- Your task -
Below are some records; output all of them exactly.
━━━ Material for this exercise
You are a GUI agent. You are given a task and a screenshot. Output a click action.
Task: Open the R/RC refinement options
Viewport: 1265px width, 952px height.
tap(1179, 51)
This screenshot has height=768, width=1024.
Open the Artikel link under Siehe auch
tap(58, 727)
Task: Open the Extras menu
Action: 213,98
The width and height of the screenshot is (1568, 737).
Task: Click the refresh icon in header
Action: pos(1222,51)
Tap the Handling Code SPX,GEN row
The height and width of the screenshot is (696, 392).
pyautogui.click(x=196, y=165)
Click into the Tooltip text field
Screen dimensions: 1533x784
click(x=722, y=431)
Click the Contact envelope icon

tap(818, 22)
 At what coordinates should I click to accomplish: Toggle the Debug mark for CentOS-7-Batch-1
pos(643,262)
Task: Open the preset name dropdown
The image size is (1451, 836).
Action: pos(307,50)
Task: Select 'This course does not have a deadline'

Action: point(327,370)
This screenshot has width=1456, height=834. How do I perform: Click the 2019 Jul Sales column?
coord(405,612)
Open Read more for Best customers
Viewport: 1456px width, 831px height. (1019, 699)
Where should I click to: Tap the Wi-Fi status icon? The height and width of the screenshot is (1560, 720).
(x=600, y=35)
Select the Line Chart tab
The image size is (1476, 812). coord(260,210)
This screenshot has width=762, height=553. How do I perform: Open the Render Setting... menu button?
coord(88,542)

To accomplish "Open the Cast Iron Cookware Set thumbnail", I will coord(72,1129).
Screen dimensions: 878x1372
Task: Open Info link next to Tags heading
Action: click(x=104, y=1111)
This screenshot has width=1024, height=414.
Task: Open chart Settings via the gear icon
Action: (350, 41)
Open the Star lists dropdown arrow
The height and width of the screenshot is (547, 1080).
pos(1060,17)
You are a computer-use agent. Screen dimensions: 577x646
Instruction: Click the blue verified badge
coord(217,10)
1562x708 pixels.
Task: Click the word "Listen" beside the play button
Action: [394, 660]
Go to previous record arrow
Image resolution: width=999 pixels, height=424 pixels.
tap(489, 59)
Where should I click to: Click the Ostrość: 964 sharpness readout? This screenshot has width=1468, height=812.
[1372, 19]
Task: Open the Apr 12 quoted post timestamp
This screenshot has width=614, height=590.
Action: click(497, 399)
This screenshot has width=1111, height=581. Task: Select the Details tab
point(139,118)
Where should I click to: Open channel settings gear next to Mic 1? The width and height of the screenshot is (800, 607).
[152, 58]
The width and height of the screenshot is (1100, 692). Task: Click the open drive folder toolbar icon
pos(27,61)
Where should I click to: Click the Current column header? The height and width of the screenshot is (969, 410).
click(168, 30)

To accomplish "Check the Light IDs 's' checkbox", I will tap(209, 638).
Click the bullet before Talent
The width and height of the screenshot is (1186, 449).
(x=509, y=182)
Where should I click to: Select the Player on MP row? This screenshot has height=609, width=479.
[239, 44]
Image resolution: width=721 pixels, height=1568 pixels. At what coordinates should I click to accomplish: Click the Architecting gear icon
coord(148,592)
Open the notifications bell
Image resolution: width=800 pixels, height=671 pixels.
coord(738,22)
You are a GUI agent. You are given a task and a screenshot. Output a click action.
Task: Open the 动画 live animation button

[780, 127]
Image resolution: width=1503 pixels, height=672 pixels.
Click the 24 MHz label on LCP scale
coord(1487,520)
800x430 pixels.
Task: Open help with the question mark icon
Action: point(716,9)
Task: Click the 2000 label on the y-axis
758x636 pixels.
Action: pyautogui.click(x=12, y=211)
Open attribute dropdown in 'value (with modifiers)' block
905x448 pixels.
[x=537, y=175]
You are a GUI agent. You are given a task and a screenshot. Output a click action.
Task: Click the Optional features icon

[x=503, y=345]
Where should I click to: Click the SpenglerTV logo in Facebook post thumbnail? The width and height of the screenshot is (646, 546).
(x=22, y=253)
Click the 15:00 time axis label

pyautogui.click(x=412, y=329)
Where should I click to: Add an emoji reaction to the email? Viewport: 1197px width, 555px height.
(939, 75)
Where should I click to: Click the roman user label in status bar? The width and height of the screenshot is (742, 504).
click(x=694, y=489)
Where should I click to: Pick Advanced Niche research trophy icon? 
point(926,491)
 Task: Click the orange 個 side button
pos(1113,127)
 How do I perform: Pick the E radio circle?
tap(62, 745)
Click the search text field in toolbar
━━━━━━
- Task response -
You are a GUI agent. You are given a task and a screenshot. Output a click action.
Task: Open the R/RC refinement options
Viewport: 1265px width, 952px height.
tap(1179, 51)
This screenshot has height=768, width=1024.
Open the Artikel link under Siehe auch
tap(58, 727)
Task: Open the Extras menu
Action: 213,98
The width and height of the screenshot is (1568, 737).
Task: Click the refresh icon in header
Action: pos(1222,51)
Tap the Handling Code SPX,GEN row
The height and width of the screenshot is (696, 392).
pyautogui.click(x=196, y=165)
Click into the Tooltip text field
Screen dimensions: 1533x784
click(x=722, y=431)
Click the Contact envelope icon

tap(818, 22)
 At what coordinates should I click to accomplish: Toggle the Debug mark for CentOS-7-Batch-1
pos(643,262)
Task: Open the preset name dropdown
The image size is (1451, 836).
Action: pos(307,50)
Task: Select 'This course does not have a deadline'

Action: point(327,370)
This screenshot has width=1456, height=834. How do I perform: Click the 2019 Jul Sales column?
coord(405,612)
Open Read more for Best customers
Viewport: 1456px width, 831px height. (1019, 699)
Where should I click to: Tap the Wi-Fi status icon? The height and width of the screenshot is (1560, 720).
(x=600, y=35)
Select the Line Chart tab
The image size is (1476, 812). coord(260,210)
This screenshot has width=762, height=553. How do I perform: Open the Render Setting... menu button?
coord(88,542)

To accomplish "Open the Cast Iron Cookware Set thumbnail", I will coord(72,1129).
Screen dimensions: 878x1372
Task: Open Info link next to Tags heading
Action: click(x=104, y=1111)
This screenshot has width=1024, height=414.
Task: Open chart Settings via the gear icon
Action: (350, 41)
Open the Star lists dropdown arrow
The height and width of the screenshot is (547, 1080).
pos(1060,17)
You are a computer-use agent. Screen dimensions: 577x646
Instruction: Click the blue verified badge
coord(217,10)
1562x708 pixels.
Task: Click the word "Listen" beside the play button
Action: [394, 660]
Go to previous record arrow
Image resolution: width=999 pixels, height=424 pixels.
tap(489, 59)
Where should I click to: Click the Ostrość: 964 sharpness readout? This screenshot has width=1468, height=812.
[1372, 19]
Task: Open the Apr 12 quoted post timestamp
This screenshot has width=614, height=590.
Action: click(497, 399)
This screenshot has width=1111, height=581. Task: Select the Details tab
point(139,118)
Where should I click to: Open channel settings gear next to Mic 1? The width and height of the screenshot is (800, 607).
[152, 58]
The width and height of the screenshot is (1100, 692). Task: Click the open drive folder toolbar icon
pos(27,61)
Where should I click to: Click the Current column header? The height and width of the screenshot is (969, 410).
click(168, 30)

To accomplish "Check the Light IDs 's' checkbox", I will tap(209, 638).
Click the bullet before Talent
The width and height of the screenshot is (1186, 449).
(x=509, y=182)
Where should I click to: Select the Player on MP row? This screenshot has height=609, width=479.
[239, 44]
Image resolution: width=721 pixels, height=1568 pixels. At what coordinates should I click to accomplish: Click the Architecting gear icon
coord(148,592)
Open the notifications bell
Image resolution: width=800 pixels, height=671 pixels.
coord(738,22)
You are a GUI agent. You are given a task and a screenshot. Output a click action.
Task: Open the 动画 live animation button

[780, 127]
Image resolution: width=1503 pixels, height=672 pixels.
Click the 24 MHz label on LCP scale
coord(1487,520)
800x430 pixels.
Task: Open help with the question mark icon
Action: point(716,9)
Task: Click the 2000 label on the y-axis
758x636 pixels.
Action: pyautogui.click(x=12, y=211)
Open attribute dropdown in 'value (with modifiers)' block
905x448 pixels.
[x=537, y=175]
You are a GUI agent. You are given a task and a screenshot. Output a click action.
Task: Click the Optional features icon

[x=503, y=345]
Where should I click to: Click the SpenglerTV logo in Facebook post thumbnail? The width and height of the screenshot is (646, 546).
(x=22, y=253)
Click the 15:00 time axis label

pyautogui.click(x=412, y=329)
Where should I click to: Add an emoji reaction to the email? Viewport: 1197px width, 555px height.
(939, 75)
Where should I click to: Click the roman user label in status bar? The width and height of the screenshot is (742, 504).
click(x=694, y=489)
Where should I click to: Pick Advanced Niche research trophy icon? 
point(926,491)
 Task: Click the orange 個 side button
pos(1113,127)
 How do I perform: Pick the E radio circle?
tap(62, 745)
Click the search text field in toolbar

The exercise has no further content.